A Tipperary art student was one of 15 finalists honoured at a major awards ceremony in The Science Gallery, Dublin on Tuesday night for his entry in the Sightsavers Junior Painter Competition 2018.

Nine year old Benjamin Franklin from Shronell National School Lattin in County Tipperary was delighted to be at the awards ceremony where he was honoured as one of the 15 finalists of this year’s competition. Benjamin impressed the judging panel with his creation titled ‘Everyone can Participate.'

Competition was as strong as ever and this year’s theme ‘Put Us In The Picture’ inspired creative entries from hundreds of primary schools across the country.

Pic: (L-R) Third Place Winner – Tobiasz Rogolski (Age 12, Carrigtwohill Co.Cork) with art work called“The Horizan Horeyesan”, Second Place Winner – Ella Taylor (Age 8, Dundalk Co.
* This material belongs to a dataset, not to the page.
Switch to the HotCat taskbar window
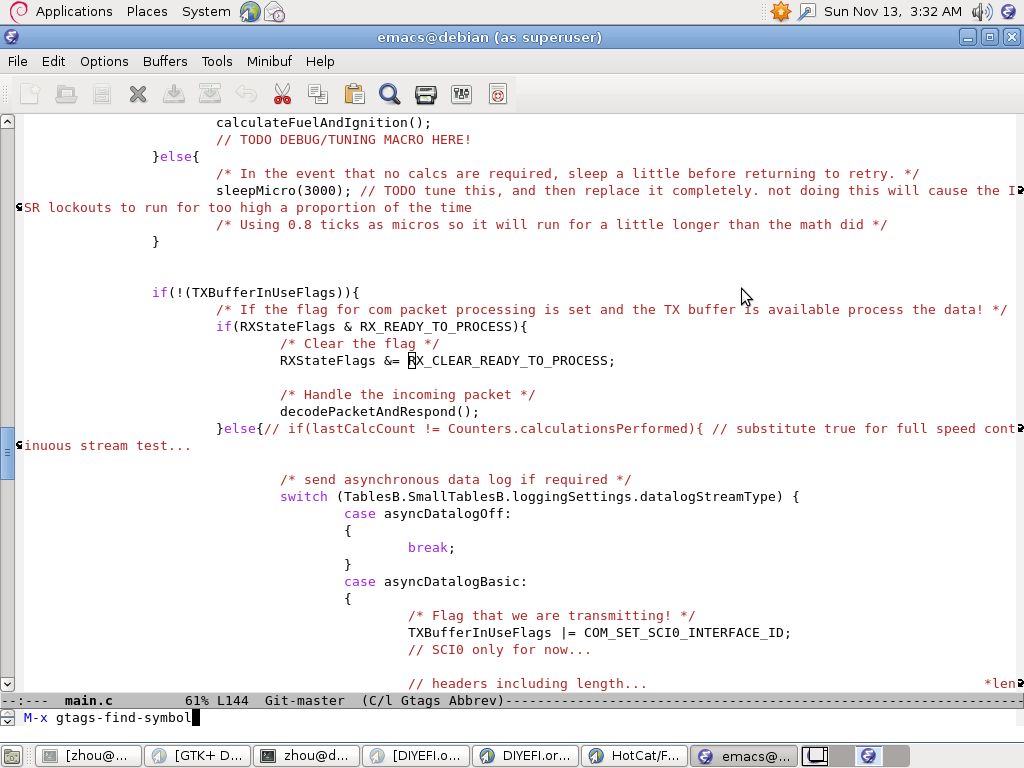Screen dimensions: 1024x768 pos(634,756)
Louth) with art work called "Climate Controller Station Bringing Fairness to all Nations”, Disability campaigner and little person Sinéad Burke (aka Minnie Melange) and First Place Winner – Patricia Poprawa (Age 12, Glenswilly Co. Donegal) with art work called“Draw Me In… I’m Waiting” today at the Ireland’s Best Young Artists Announced At Sightsavers Junior Painter Awards Ceremony. Photo: Sasko Lazarov/Photocall Ireland

The judges tasked with the difficult job of choosing this year’s winners were disability campaigner and little person Sinéad Burke (aka Minnie Melange), Laureate na nÓg and illustrator PJ Lynch, and artist and director of Arts and Disability Ireland Padraig Naughton. 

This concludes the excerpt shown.